Каждая из перечисленных моделей в какие-то моменты выходит на первый план в реальной практике PR — конкретной фирмы, конкретного рынка, отрасли, региона, страны в целом, а то и в глобальном масштабе. Поэтому их связь с периодизацией развития PR очевидна. Рассмотренные модели (понимания, толкования, образы) и соответствующие им подходы к PR напоминают четыре возраста человека, характеризующие его отношения с другими людьми. Первый возраст — «Я хочу!», что чревато ответом-репликой: «Хотеть не вредно». Второй возраст — «Ты со мной играешь или ты со мной не играешь?». Ему на смену приходит третий возраст — «Ты меня понимаешь или ты меня не понимаешь?». Рано или поздно ему на смену приходит четвертый возраст — «Ты меня уважаешь или ты меня не уважаешь?». Как и во взаимоуважении, в зрелой PR-деятельности сохраняются элементы других подходов: манипулятивного (формирование общественного мнения) и в духе взаимопонимания (разъяснение и информация). Однако они интегрируются в более сложный комплекс целей и мотиваций. Поэтому полностью развести понятия «PR» и «реклама», «PR» и «пропаганда» трудно, практически невозможно, да, наверное, и не нужно, в этом просто нет необходимости. Универсально чистой модели PR нет. Существуют модели PR, вызревающие в конкретном обществе со свойственной данному обществу культурой, конкретной политико-экономиической ситуацией.
В этой связи чрезвычайно показательна нынешняя российская ситуация и характерный для нее феномен «черного (грязного) пиара» — деятельности, направленной на разрушение позитивного имиджа других фирм или лиц. Используемые при этом методы находятся на грани, а то и за гранью норм права и морали. Можно ли рассматривать «черный пиар» в качестве PR?
Не является ли это словосочетание — «черный пиар» — вообще нонсенсом вроде «круглый квадрат» или «железная деревяшка»? Или «черный пиар» — пример разнузданной пропаганды? Или это PR, осуществляемый на «черный нал», т. е. на деньги сомнительного происхождения? Или это и то, и другое, и третье? Или это и есть собственно PR?
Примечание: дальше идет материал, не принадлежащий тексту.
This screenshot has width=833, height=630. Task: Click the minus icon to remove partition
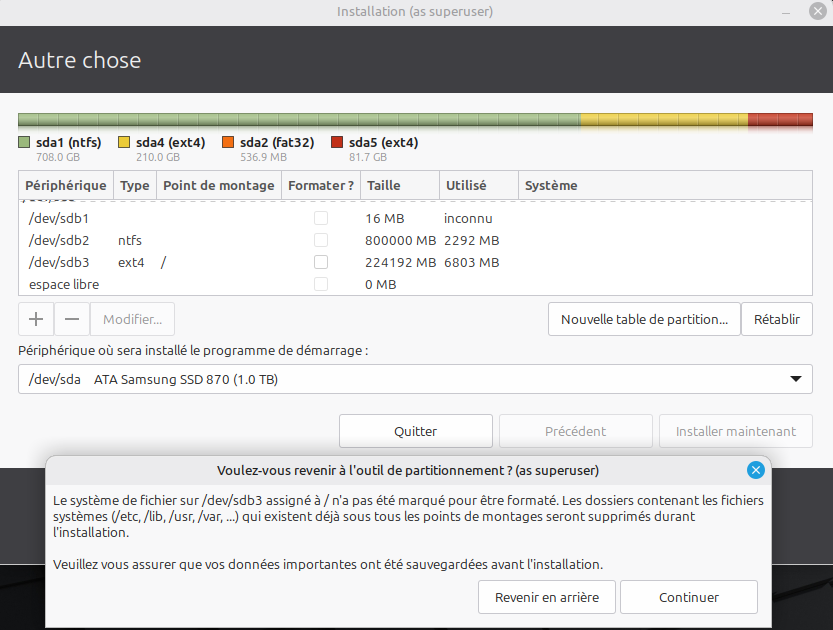[x=72, y=319]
Именно последняя точка зрения доминирует в сознании российского обывателя. Серия избирательных кампаний, проведенная в крайне развязной (или, как сейчас говорят, отвязной) манере, очевидная агрессивная и нескрываемая продажность некоторых СМИ и журналистов привели к закреплению в массовом сознании стереотипа: если пиар, то обязательно черный.
В принципе PR плохо укладывается в особенности российского духовного опыта. Не православное это дело — работать над репутацией, имиджем. Получается, то ли свое «истинное» лицо скрыть человек хочет, то ли личину какую-то надеть. То ли лицемерие, то ли самозванство получается. А ведь о душе думать надо. И, как говорил классик русской литературы, «полюбите нас серенькими, чистенькими-то нас каждый полюбит».
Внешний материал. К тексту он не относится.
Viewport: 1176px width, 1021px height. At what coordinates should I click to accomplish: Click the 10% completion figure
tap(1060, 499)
Потому PR приобретает в массовом общественном сознании негативный оттенок, что, в общем-то, соответствует особенностям русского дискурса с его яркой лексикой, когда оценочное прилагательное входит в смысловое содержание: сокол — ясный, девица — красная, облако — чистое, солнце — лучистое, туча — черная. Поэтому, если политик, то продажный, а если пиар, то черный.
Одно дело — массовое сознание обывателя. Но беда, когда такие представления доминируют в сознании профессионалов PR, журналистов, предпринимателей, менеджеров и политиков, когда они кладутся в основу учебных курсов и практикумов, когда в таком ключе пишутся учебники и рекомендации.
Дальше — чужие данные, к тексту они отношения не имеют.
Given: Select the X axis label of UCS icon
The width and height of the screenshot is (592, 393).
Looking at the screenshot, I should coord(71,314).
Очевидно, необходимо еще одно важное уточнение. В бизнесе, как и в политике, всегда была и будет «подводная часть», связанная с кризисным менеджментом, проведением спецопераций. В нынешней российской ситуации PR прочно сросся с ними. «Черный пиар» это не только ложь, дезинформация, он часто сочетается с провокациями, запугиваниями, а то и прямым насилием.
В этой связи в профессиональном сообществе сформировались две основные позиции. Согласно первой, следует четко различать PR и кризисный менеджмент. Если последний подобен спецназу, осуществляющему спецоперации, или хирургу, выполняющему болезненную, но необходимую операцию, то PR подобен терапевту, это нечто вроде роты почетного караула. У них все разное: профессионализм, инструменты и оружие, начальство. И тогда лучше пиармену не браться за кризисный менеджмент, как не следует поручать караулу осуществление диверсионной операции. И дело не столько в конечном результате, но и в косвенных последствиях. Пиармену, засветившемуся в неоднозначном контексте, будет уже практически невозможно вести публичную деятельность: его слова, действия будут восприниматься и интерпретироваться как часть некоей новой «спецоперации».
Согласно же другой точке зрения, кризисный менеджмент прочно вошел в PR, и разделение означает простое огораживание «сытной грядки», поскольку за PR в сочетании с кризисным менеджментом стоят слишком большие деньги.
Думается, что сторонники обеих точек зрения и правы и неправы одновременно. В бизнесе, как и в политике, имеется как публичная составляющая, так и часть, скрытая от публики. PR — деятельность, по определению, ориентированная на корпоративную и широкую общественность. Это деятельность имиджевая, публичная. Но это не означает, что PR не может обеспечивать кризисный менеджмент, обеспечивая его публичное информационное прикрытие. Но и в этом случае лучше, чтобы публичную и непубличную часть кризисного менеджмента осуществляли разные люди.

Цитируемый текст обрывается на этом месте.